(WHAT TO WORK ON)
Drop the pictures from the entries below, then reproduce the rest exactly.

◆ ◆ ◆ ◆ ◆

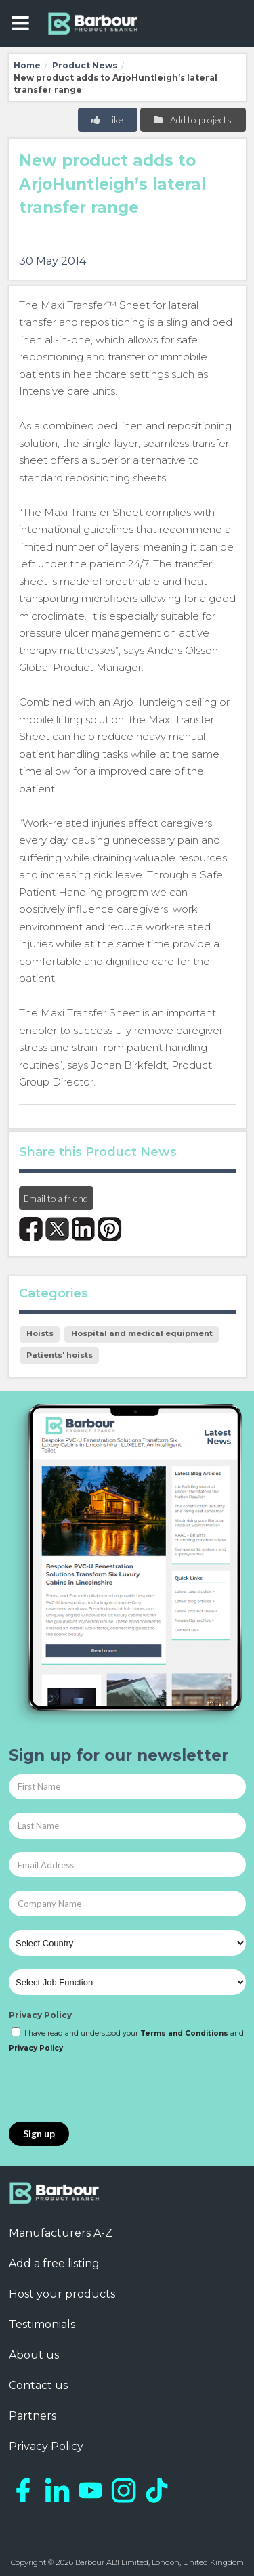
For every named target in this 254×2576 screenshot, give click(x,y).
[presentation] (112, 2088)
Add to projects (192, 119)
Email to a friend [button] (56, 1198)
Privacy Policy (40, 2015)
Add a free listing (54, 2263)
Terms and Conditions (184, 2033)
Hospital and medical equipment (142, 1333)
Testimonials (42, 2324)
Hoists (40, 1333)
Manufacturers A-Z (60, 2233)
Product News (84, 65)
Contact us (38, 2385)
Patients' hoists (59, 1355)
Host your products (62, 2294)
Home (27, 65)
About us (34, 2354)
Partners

◆ ◆ ◆ ◆ ◆

(OUTPUT)
For every named target in this 254×2576 screenshot, give click(x,y).
[presentation] (112, 2088)
Add to projects (192, 119)
Email to a friend [button] (56, 1198)
Privacy Policy (40, 2015)
Add a free listing (54, 2263)
Terms and Conditions (184, 2033)
Hospital and medical equipment (142, 1333)
Testimonials (42, 2324)
Hoists (40, 1333)
Manufacturers A-Z (60, 2233)
Product News (84, 65)
Contact us (38, 2385)
Patients' hoists (59, 1355)
Host your products (62, 2294)
Home (27, 65)
About us (34, 2354)
Partners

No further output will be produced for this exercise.